Recopiez fidèlement le passage de l'extrait sur la cavalcade de Cournonterral, en commençant à « - Il fut décidé » et en terminant à « terre, d'autres s'aspergeaient. ».

### Extrait choisi:
***

L'ordre du cortège était ainsi réglé :
1) Ouvrant la marche, le plus bel homme de la localité, costumé en pailhasse (20) et tenant en main un long et fort bâton d'yeuse (21), insigne de son commandement ;
2) Les jeunes gens de 15 à 20 ans (22), accoutrés selon l'originalité de chacun, les uns tapant sur des casseroles de cuivre (les tambours), les autres soufflant dans des olifants (les clairons) ;
3) Le char des frondeuses, monté par dix femmes portant la faucille au coté gauche, et la fronde en main. Aux quatre coins du char étaient entassées les pierres rondes du Coulazou, munitions gardées par quatre pailhasses armés de javelots ;
4) Palhas à cheval, en costume de bailli, l'épée au clair ;
5) Les pailhasses, à pied, avec carquois munis de flèches et arbalète sur l'épaule ;
6) Le char des Consuls en chaperon aux armes de Cournonterral "D'azur à chef losangé d'argent et de sinople" (23);
7) Le char du Seigneur Guillaume de Cournon ;
8) Le char des Prisonniers ;
9) Le char de la Victoire, conduit par ''Erméniars'' ;
10) Le char de la liberté, monté par le peuple.
Ainsi se déroulait dans les rues de Cournonterral cette superbe cavalcade qui, depuis près d'un siècle a dégénéré de plus en plus et a fini par céder la place aux saturnales d'avant-guerre (24).


A noter que ce texte, ayant été repris par bribes en 1962, comporte une fin différente (fin alternative écrite par Pompilius lui-même en 1898) :


- Emmenés à Cournonterral devant les consuls et les seigneurs, admonestés et soignés de leurs blessures, ils passèrent la nuit dans les souterrains du fort-viel et furent rendus à la liberté après avoir "juré sur les Saintes Évangiles de respecter à l'avenir, gens et biens de Cournonterral".
- L'officier centurion Pailhas, la femme Armeniars (25) qui dirigeait la gent féminine reçurent avec tous les guerriers, les plus chaleureuses félicitations.
- Il fut décidé qu'en commémoration de ce "haut fait d'armes" une manifestation publique serait autorisée tous les ans le mercredi des cendres.
- Le seigneur des hauts lieux, "Guillaume de Cournon" fit placer aux quatre coins du fort des barriques de vin afin que tout le monde du pays puisse festoyer et boire à volonté.
- Ce jour-là, ce fut une telle orgie, et les gardes tellement saouls, qu'ils éventrèrent les barriques et se roulèrent dans le vin répandu à terre, d'autres s'aspergeaient.
- Depuis ce temps, le nom de Pailhasses est voué à la postérité en souvenir de celui à qui l'on doit ce haut fait d'armes.


Pompilius essaie de faire publier son texte dès 1897 dans diverses revues mais la légende est refusée par tous. La secrétaire du "Petit Méridional" envoie une fin de non-recevoir au prétexte d'y voir un plaidoyer politique de la part de Pompilius. Effectivement, si aujourd'hui, cela ne saute pas aux yeux, pour l'époque et les événements contemporains, cela est plus évident : Pompilius se prend pour ce M. Palhas, le chevalier blanc qui va sauver la commune. Le Petit Méridional était un journal franc-maçonnique, société dont faisait parti Pompilius.

***

### Informations affichées:
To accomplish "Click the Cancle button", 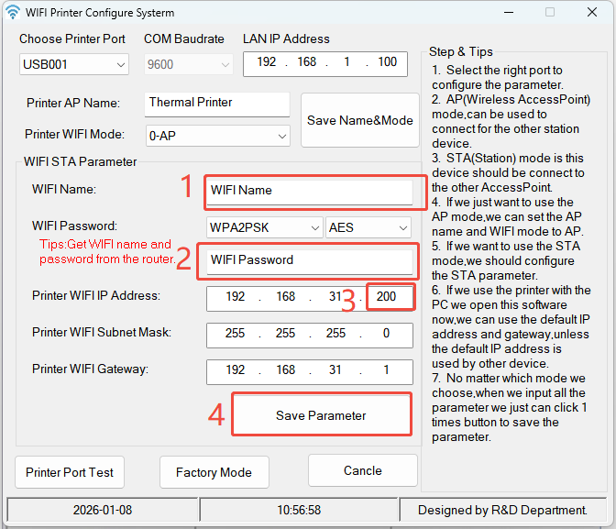I will pyautogui.click(x=362, y=470).
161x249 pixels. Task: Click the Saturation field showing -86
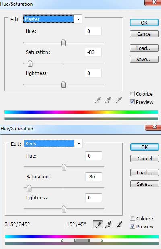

***

### Réponse complète:
- Il fut décidé qu'en commémoration de ce "haut fait d'armes" une manifestation publique serait autorisée tous les ans le mercredi des cendres.
- Le seigneur des hauts lieux, "Guillaume de Cournon" fit placer aux quatre coins du fort des barriques de vin afin que tout le monde du pays puisse festoyer et boire à volonté.
- Ce jour-là, ce fut une telle orgie, et les gardes tellement saouls, qu'ils éventrèrent les barriques et se roulèrent dans le vin répandu à terre, d'autres s'aspergeaient.